The stability strategy has its own advantages. The McDonald’s company successfully maintains its current market position and the achieves its desired goals ensuring that the performance met the set standards. It is beneficial because there is less risk involved and company does not have to take risks normally when the situation is not too bad. The company does not provide any change in the external environment, no opportunity or threat. There are some disadvantages as well. The company is not offering any new product instead its maintaining its current position, there may be chances that company can have more growth and profits.

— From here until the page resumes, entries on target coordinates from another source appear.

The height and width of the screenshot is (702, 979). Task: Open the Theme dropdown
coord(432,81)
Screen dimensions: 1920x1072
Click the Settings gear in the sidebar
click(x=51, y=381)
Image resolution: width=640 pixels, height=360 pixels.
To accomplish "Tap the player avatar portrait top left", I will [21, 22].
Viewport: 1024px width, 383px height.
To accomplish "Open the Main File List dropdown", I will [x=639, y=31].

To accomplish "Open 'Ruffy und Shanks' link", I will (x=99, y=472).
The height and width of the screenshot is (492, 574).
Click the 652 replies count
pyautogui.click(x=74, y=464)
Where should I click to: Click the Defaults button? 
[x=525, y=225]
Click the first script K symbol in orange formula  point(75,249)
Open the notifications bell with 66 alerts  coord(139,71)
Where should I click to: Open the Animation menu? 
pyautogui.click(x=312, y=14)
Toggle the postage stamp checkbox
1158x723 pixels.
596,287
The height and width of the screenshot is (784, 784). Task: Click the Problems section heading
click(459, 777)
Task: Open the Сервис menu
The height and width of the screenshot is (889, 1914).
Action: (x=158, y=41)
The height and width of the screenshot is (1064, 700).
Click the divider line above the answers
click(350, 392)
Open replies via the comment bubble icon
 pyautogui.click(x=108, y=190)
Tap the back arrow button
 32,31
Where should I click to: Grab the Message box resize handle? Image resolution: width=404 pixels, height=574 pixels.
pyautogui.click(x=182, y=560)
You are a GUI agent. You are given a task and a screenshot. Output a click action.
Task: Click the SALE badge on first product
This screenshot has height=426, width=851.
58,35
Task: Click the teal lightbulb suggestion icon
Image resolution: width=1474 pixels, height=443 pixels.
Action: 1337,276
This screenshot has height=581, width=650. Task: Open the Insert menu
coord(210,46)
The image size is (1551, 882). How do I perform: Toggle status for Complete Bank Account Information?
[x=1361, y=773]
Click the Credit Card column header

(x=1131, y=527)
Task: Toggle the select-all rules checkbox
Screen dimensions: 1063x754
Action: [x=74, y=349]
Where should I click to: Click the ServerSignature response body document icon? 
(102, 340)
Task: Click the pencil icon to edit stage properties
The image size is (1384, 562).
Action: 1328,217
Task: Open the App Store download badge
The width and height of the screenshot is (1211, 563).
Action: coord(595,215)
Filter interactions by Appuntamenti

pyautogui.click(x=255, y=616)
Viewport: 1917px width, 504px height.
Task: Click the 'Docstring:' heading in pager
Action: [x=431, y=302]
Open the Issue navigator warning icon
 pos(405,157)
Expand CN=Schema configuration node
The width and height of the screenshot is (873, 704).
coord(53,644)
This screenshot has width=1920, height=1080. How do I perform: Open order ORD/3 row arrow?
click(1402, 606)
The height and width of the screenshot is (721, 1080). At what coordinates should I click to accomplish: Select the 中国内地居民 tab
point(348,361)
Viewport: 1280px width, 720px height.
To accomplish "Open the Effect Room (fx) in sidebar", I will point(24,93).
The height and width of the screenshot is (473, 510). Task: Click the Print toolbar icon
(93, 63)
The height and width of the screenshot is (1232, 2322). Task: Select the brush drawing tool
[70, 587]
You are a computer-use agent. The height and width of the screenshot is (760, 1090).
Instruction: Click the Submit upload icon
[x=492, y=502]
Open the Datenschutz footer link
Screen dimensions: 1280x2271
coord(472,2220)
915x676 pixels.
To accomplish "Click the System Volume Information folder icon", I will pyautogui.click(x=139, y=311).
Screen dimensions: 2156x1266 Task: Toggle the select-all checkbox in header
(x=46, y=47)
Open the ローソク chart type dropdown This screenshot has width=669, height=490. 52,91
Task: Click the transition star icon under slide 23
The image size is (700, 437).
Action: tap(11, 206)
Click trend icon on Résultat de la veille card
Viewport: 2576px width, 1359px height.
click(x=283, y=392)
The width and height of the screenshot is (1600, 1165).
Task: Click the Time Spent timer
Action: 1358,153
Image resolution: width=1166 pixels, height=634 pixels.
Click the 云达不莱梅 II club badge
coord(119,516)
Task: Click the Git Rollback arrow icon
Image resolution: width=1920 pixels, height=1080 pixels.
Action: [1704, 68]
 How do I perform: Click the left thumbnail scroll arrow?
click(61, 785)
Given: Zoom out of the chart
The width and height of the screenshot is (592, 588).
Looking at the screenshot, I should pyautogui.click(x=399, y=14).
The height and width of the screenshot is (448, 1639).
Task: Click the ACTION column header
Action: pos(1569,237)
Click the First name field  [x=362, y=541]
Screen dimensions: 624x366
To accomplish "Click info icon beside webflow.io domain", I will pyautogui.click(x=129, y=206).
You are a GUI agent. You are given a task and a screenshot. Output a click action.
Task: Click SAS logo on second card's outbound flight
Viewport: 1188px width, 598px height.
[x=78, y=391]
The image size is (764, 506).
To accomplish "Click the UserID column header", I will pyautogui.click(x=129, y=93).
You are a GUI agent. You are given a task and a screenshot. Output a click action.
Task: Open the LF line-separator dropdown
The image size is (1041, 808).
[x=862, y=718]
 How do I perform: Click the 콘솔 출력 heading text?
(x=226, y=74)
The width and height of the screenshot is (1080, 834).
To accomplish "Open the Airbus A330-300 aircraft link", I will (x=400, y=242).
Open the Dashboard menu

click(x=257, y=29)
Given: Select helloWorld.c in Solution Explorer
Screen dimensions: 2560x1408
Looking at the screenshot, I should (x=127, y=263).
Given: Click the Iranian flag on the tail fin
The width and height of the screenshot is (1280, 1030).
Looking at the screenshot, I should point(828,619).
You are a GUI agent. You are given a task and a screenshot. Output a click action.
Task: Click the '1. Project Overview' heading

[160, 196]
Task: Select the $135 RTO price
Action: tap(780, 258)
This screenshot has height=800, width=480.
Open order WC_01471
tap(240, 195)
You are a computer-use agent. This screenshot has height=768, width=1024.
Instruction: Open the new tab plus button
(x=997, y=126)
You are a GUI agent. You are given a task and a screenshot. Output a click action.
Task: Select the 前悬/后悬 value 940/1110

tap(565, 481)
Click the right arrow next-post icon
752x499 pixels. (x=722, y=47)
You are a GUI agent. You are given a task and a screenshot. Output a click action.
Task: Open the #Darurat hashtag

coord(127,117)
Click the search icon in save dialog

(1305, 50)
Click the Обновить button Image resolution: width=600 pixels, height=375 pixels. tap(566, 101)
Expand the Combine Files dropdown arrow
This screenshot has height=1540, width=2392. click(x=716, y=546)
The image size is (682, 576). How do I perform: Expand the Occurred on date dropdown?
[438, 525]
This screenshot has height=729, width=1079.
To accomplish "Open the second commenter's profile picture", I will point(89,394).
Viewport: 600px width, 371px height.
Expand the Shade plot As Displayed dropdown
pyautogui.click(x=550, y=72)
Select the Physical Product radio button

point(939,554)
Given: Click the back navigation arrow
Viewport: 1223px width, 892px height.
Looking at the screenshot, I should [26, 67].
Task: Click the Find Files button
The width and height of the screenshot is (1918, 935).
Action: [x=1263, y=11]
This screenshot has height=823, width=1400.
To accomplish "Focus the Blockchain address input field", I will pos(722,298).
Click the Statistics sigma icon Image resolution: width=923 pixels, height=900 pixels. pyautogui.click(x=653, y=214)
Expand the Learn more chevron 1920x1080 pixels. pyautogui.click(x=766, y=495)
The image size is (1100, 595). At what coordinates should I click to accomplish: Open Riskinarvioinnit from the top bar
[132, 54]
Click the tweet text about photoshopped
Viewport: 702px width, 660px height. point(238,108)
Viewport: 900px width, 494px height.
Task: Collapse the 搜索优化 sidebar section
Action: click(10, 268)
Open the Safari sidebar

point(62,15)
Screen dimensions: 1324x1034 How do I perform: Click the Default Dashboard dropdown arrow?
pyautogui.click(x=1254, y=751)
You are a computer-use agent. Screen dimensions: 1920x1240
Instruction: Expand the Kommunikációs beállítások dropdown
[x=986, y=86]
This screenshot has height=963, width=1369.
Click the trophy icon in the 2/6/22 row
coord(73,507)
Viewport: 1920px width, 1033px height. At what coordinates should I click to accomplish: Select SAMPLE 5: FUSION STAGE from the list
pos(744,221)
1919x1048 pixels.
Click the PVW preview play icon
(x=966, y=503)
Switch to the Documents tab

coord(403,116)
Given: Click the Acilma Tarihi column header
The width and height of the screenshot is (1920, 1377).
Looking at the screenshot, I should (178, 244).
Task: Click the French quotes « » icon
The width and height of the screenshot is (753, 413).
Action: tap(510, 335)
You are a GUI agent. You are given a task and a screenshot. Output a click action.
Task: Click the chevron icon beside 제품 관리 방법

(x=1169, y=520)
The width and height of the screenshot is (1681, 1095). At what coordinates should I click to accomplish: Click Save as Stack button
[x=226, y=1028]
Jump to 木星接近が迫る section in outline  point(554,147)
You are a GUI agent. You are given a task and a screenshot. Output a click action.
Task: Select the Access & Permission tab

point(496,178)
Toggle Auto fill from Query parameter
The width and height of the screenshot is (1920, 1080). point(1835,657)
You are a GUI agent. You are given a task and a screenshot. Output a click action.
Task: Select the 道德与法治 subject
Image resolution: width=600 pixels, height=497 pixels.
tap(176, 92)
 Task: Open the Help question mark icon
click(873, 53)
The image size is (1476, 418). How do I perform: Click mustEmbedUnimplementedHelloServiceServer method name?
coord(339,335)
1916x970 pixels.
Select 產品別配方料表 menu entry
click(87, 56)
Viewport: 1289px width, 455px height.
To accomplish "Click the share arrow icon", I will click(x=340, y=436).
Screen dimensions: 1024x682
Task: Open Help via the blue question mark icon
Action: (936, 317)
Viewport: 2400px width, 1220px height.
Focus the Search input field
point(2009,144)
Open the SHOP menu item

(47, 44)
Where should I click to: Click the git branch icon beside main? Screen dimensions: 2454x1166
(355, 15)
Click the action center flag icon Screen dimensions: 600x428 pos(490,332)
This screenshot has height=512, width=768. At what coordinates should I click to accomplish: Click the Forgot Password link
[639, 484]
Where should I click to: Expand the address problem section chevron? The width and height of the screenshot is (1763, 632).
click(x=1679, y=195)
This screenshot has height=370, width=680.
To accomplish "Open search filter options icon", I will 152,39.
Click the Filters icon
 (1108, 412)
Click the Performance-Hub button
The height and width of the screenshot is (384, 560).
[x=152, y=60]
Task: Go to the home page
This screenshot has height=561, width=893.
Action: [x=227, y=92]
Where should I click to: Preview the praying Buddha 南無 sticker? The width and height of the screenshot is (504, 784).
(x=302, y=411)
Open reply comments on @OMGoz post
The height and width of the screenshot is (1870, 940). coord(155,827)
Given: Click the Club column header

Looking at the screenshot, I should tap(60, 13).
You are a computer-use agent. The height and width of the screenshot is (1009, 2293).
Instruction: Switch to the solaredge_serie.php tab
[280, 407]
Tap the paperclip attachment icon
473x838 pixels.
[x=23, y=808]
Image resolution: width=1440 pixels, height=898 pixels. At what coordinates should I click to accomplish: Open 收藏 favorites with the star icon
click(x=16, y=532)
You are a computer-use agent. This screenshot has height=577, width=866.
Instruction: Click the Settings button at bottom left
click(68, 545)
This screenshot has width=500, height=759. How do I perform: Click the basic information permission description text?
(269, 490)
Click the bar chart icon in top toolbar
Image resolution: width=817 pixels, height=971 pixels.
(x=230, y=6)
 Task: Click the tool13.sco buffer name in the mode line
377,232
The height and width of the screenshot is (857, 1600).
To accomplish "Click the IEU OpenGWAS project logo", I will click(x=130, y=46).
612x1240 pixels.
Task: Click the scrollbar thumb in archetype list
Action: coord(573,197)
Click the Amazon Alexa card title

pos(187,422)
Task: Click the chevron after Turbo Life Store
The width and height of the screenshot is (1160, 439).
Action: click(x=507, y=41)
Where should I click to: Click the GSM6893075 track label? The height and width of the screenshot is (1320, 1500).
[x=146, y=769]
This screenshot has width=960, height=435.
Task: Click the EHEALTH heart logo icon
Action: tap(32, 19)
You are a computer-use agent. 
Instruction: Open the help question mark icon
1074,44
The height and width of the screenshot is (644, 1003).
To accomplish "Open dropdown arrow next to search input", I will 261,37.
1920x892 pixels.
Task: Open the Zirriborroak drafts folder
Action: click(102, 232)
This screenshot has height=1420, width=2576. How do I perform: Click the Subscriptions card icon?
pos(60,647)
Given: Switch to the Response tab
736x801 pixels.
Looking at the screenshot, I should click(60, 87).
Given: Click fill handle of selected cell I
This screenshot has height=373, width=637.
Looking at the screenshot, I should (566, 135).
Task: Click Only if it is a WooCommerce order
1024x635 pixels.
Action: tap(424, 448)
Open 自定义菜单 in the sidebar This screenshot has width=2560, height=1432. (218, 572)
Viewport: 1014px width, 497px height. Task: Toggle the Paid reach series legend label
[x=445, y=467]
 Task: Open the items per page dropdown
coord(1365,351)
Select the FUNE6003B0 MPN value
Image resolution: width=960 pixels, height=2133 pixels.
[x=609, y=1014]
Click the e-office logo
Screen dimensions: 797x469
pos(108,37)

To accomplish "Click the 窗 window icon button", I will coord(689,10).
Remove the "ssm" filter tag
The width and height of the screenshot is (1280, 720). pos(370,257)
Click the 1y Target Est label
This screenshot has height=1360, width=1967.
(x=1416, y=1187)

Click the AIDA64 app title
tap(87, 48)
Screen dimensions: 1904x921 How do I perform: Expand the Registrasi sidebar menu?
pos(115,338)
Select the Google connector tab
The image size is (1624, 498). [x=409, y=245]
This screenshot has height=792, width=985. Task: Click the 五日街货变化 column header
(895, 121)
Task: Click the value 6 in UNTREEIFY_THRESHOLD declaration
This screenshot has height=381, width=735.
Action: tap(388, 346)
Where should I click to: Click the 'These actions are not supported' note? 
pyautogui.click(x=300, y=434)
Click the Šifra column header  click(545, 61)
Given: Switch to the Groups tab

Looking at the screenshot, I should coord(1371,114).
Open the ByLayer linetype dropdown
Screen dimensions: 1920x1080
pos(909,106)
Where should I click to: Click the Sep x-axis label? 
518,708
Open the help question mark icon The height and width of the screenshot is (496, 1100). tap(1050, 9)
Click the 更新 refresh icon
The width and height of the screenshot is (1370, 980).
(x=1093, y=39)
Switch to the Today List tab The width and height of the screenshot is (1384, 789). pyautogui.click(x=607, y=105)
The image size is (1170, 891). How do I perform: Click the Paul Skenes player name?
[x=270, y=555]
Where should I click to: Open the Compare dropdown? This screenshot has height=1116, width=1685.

The competitive and corporate strategy are in line with process of integrated negotiation, where company is looking for a win-win solution. The company disputants will work together to settle on mutually beneficial option. When the organizations agree on the mutual profits its constructive solution process. Competitive strategy is the one in which there are no negotiations, and results in win-lose situation. McDonald’s is maintaining the competitive edge in the market for years now. McDonald’s use the market penetration strategy as a primary intensive strategy for the growth. McDonald’s generic strategy is Cost leadership which helped it to maintain the competitive edge in the market. According to the porter’s model this strategy helps to minimize costs and in this way the company can offer products at the low prices. McDonald’s is effectively using this strategy to be successful. McDonald’s products are cheaper than all of its competitors.
The trade-off is defined as the opportunity cost, that is the ideal possible alternative. The trade-off actually involves a sacrifice which is necessary to have a certain product. There are two strategies for the growth, internal strategy and external strategy. The internal growth strategy is the strategy which utilizes the organization’s resources for growth. The strategies are long-term, and requires the organization’s investment of time and money. These strategies allow businesses to have control, it also helps to maintain the quality of product offered as there is very less effect of external forces. The external growth strategy includes mergers and acquisitions; the extern al growth strategy is not like internal growth strategy where profits are reinvested in the business for expansion. The external growth strategies utilize corporate funds to buy other organizations. The external growth strategy is very risky because it is impacted by external environment, but the business expansion is much faster than internal growth strategy. There are many different complications which can result due to mergers & acquisitions. Many attempted corporate buyouts are unsuccessful as well. In addition to different cultural issues, many logistics problems are also possible. Failure rates for the external growth strategy are 50-70% though its much faster route to be successful. At the same time, it is very risky. (Gargasas & Mugiene, 2012).
The best strategy to operate business on international level is external growth strategy it is very risky but it is more profitable. Retrenchment strategy is the strategy adopted by organization where it aims to reduce one or more of its business operations to cut expenses and to maintain more stable financial state in the market.
Business policies if the organization directly affect the strategic growth of the company. The policies made by company should align with the set goals. McDonald’s is famous the speed to serve its customers, without even compromising the quality of food offered at the lowest prices in the market. It is the biggest competitive edge.